#### Short task:
Extract every line of the data below that contains the word "Viewport".

====== Available records ======

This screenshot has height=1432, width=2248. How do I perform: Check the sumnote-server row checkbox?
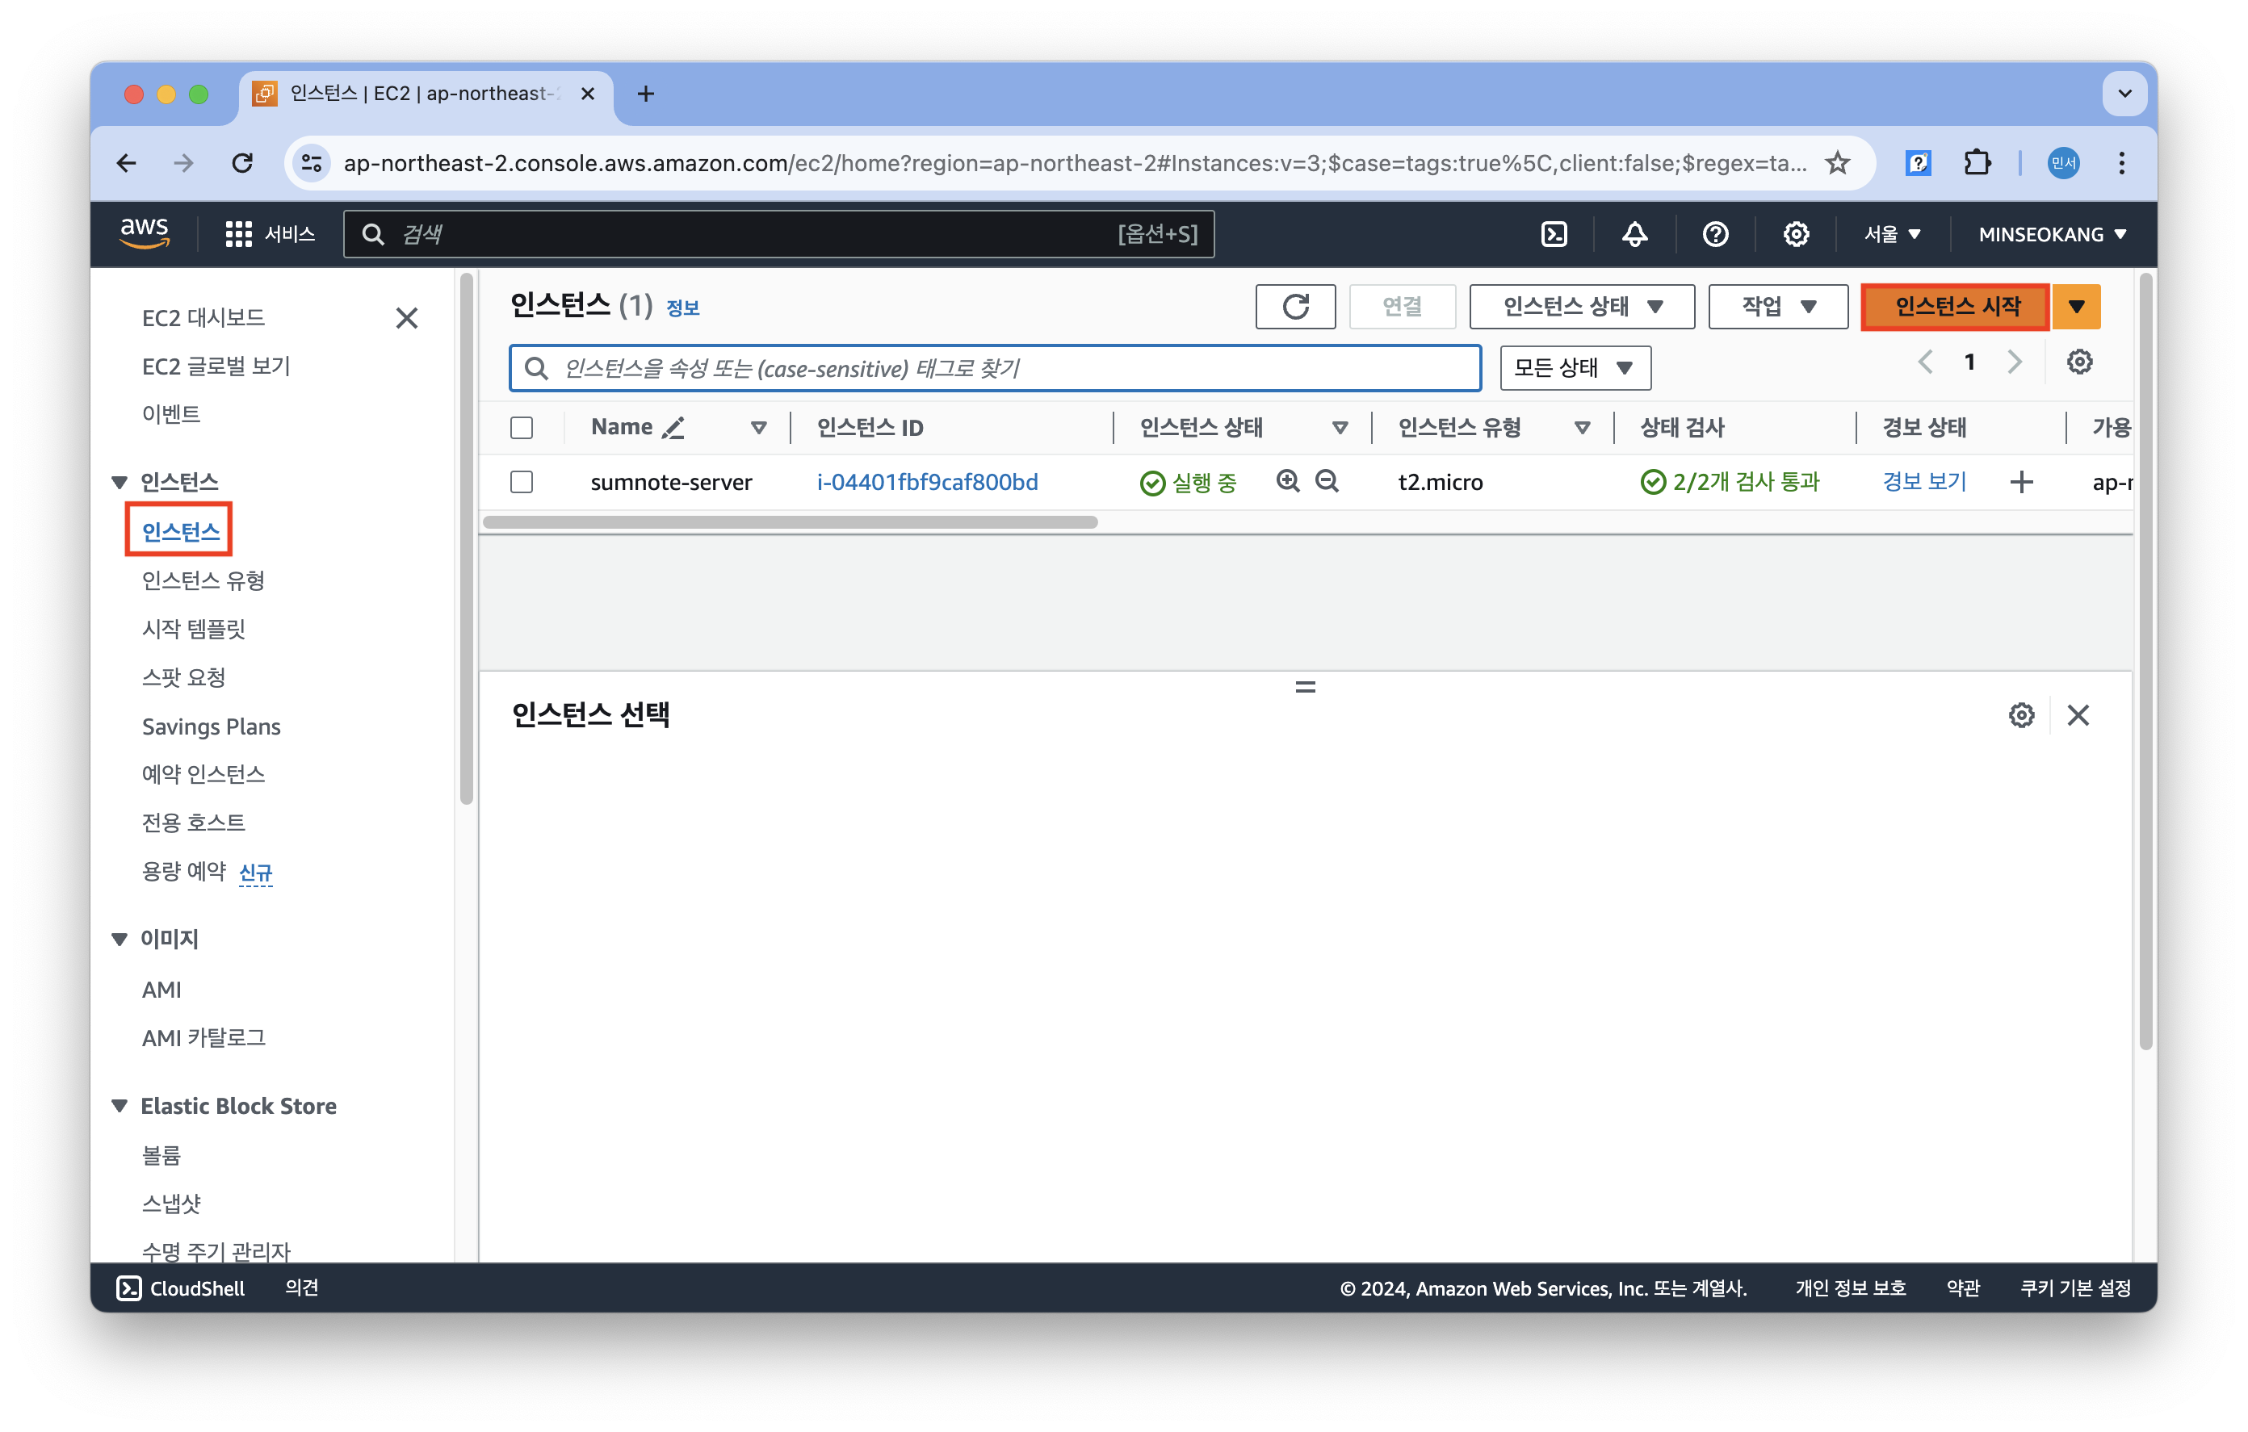tap(522, 482)
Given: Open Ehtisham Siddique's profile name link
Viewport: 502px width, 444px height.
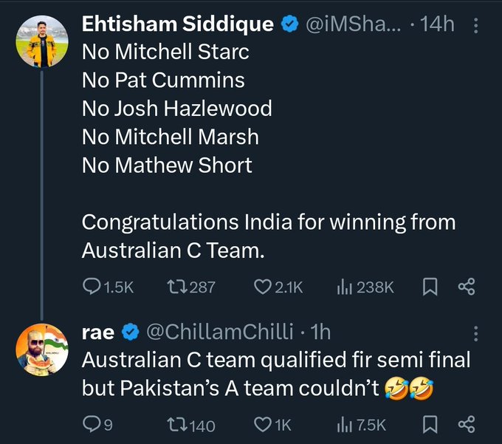Looking at the screenshot, I should 178,24.
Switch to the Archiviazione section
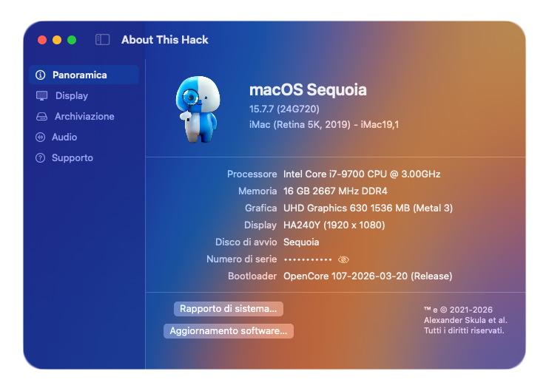The width and height of the screenshot is (549, 391). tap(84, 117)
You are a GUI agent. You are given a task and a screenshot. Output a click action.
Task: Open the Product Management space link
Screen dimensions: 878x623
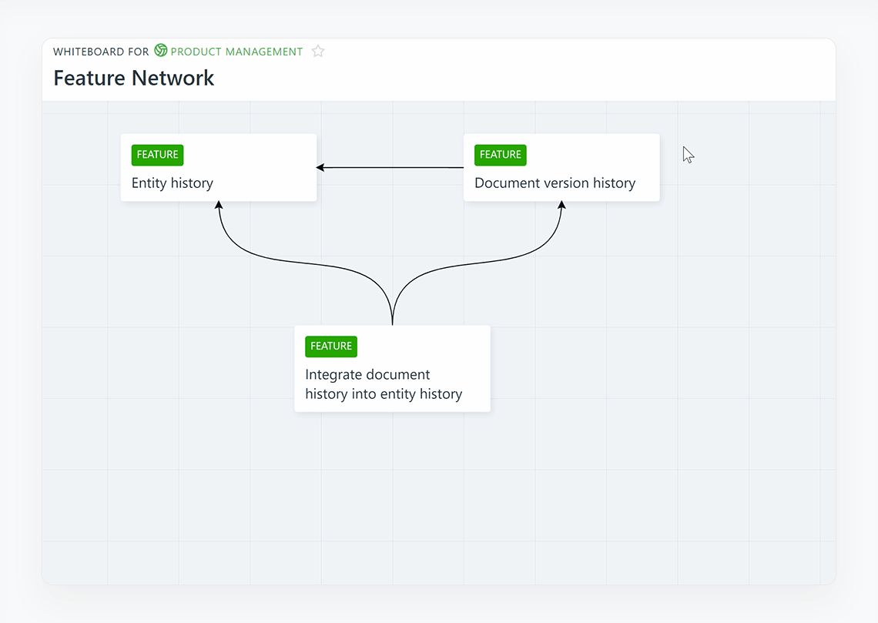click(236, 52)
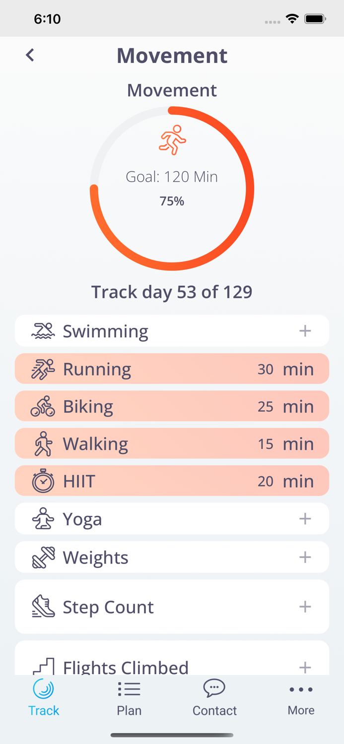344x744 pixels.
Task: Tap the Biking bicycle icon
Action: [x=43, y=406]
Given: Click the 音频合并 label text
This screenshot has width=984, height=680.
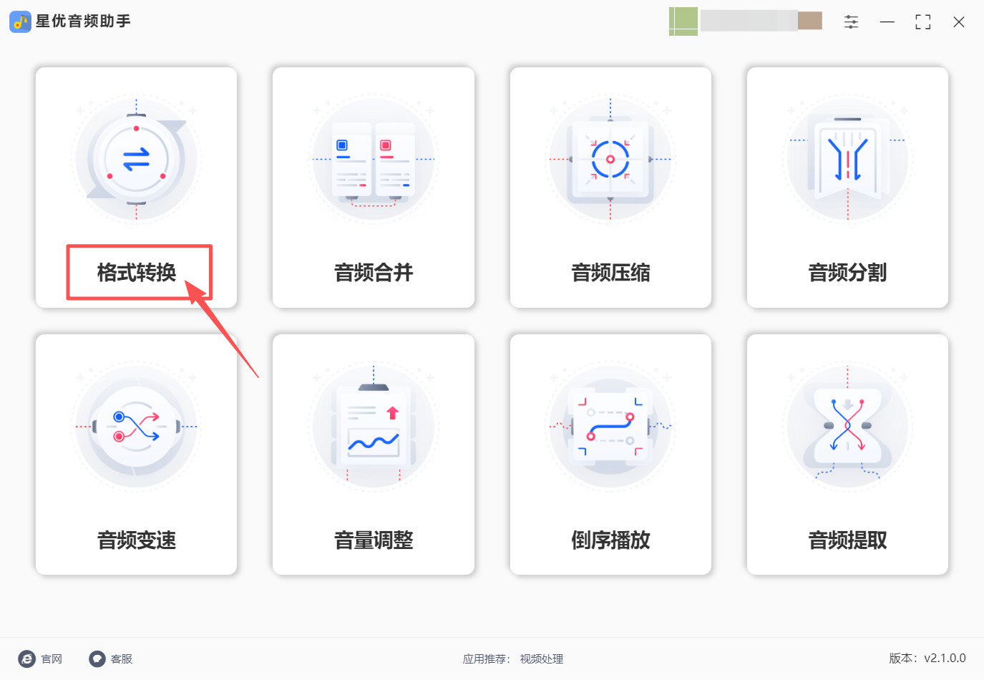Looking at the screenshot, I should (374, 273).
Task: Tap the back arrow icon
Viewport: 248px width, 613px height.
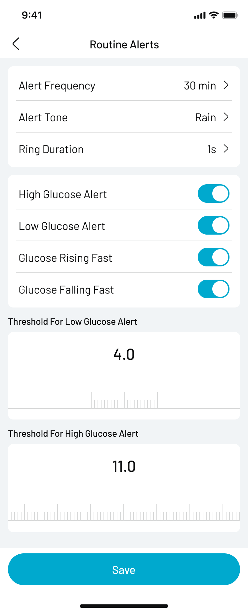Action: pyautogui.click(x=16, y=44)
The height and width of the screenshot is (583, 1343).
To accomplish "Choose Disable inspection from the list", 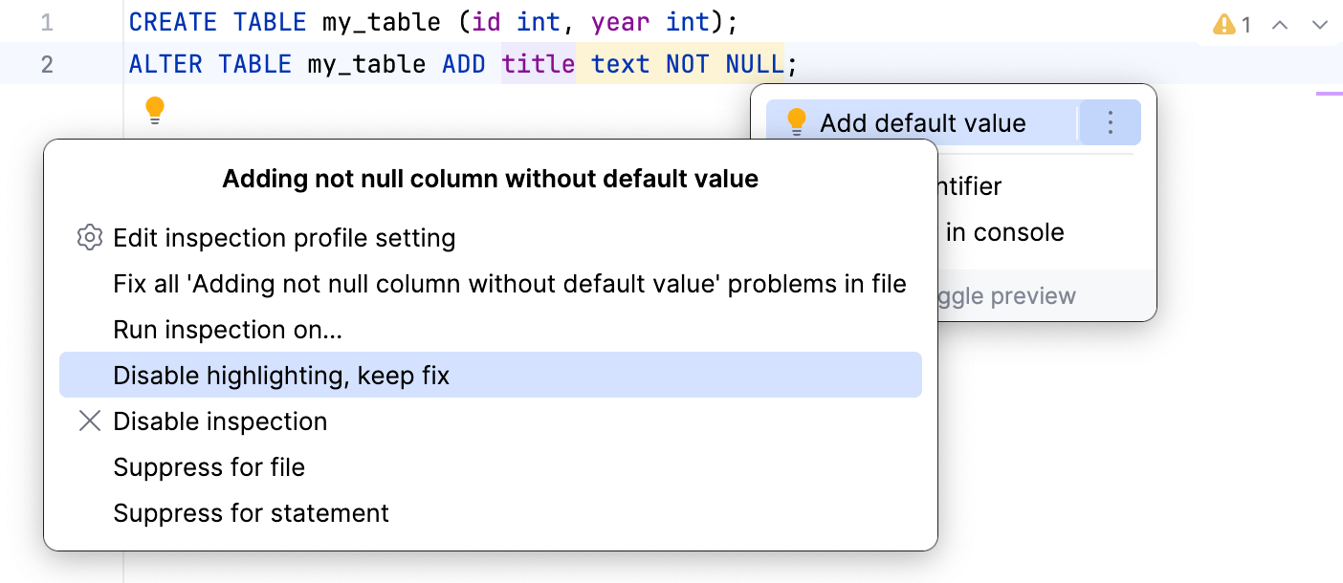I will (x=219, y=421).
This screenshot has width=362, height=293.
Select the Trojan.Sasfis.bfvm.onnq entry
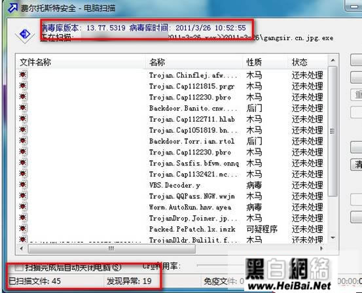194,164
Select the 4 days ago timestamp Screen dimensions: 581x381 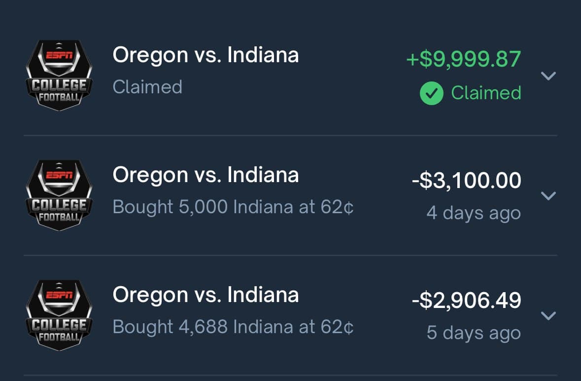point(474,213)
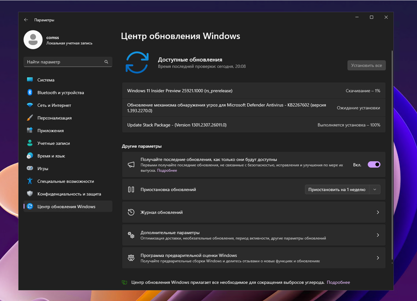Open Программа предварительной оценки Windows chevron
The height and width of the screenshot is (301, 417).
378,258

======

#### Complete answer:
Viewport: 502px width, 444px height.
Viewport: 248px width, 613px height.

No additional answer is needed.